Preventing bedsores in nursing homes

On Behalf of | Aug 23, 2023 | Nursing Home Abuse & Neglect |

Bedsores, or pressure ulcers, are a concern in North Carolina nursing homes where individuals with limited mobility may spend extended periods in bed or seated. These painful and potentially life-threatening sores can develop when there’s prolonged pressure on specific areas of the body. Ensuring proper care and avoiding negligent behavior from staff is essential for preventing bedsores.

Causes and risk factors

Individuals who cannot move or change positions independently are at a higher risk. Immobility prevents regular shifts in body weight, leading to increased pressure on specific areas.

Malnutrition and dehydration weaken the skin and impair the body’s ability to repair itself, making residents more susceptible to bedsores. Nursing home abuse can often result in malnutrition and inadequate hydration.

Sliding down in bed or being repositioned without proper lifting techniques can cause friction and shear, damaging the skin’s outer layer and underlying tissues.
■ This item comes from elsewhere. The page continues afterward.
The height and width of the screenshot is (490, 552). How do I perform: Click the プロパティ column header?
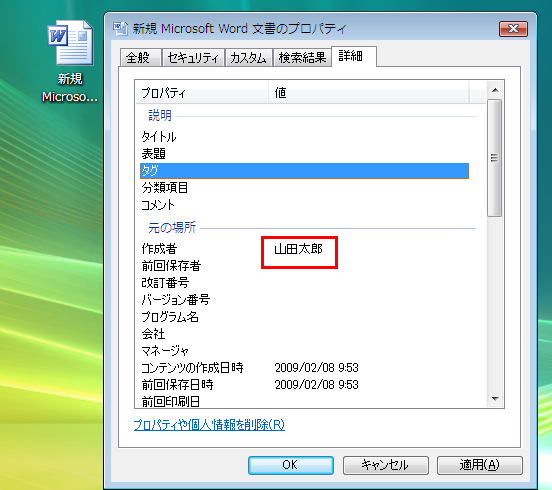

Furthermore, prolonged exposure to moisture, such as from sweat or incontinence, can weaken the skin’s protective barrier, making it more susceptible to breakdown.

Preventive measures

Nursing home staff should frequently reposition residents to relieve pressure on specific areas. Regular changes in position help distribute pressure and reduce the risk of developing bedsores. Providing balanced meals and ensuring residents are well-hydrated supports skin health and helps prevent skin breakdown.

Regularly inspecting residents’ skin for signs of redness, irritation or early-stage sores is essential. Keeping the skin clean and dry and using appropriate moisturizers can help maintain its integrity.

Nursing homes should invest in pressure-relieving mattresses and cushions that distribute pressure evenly and reduce the risk of bedsores. Additionally, nursing home staff should receive training in proper lifting and repositioning techniques to minimize friction and shear. They should also receive education about the importance of skincare and the early signs of bedsores.

Regularly documenting residents’ skin condition, repositioning schedules, and interventions can help track the effectiveness of preventive measures and identify areas for improvement. Residents’ family members and friends should also be vigilant about signs that may point to neglect by staff.

Ignoring residents’ needs can lead to bedsores. Nursing home staff must strive to provide the proper protection and care while being held accountable for neglect.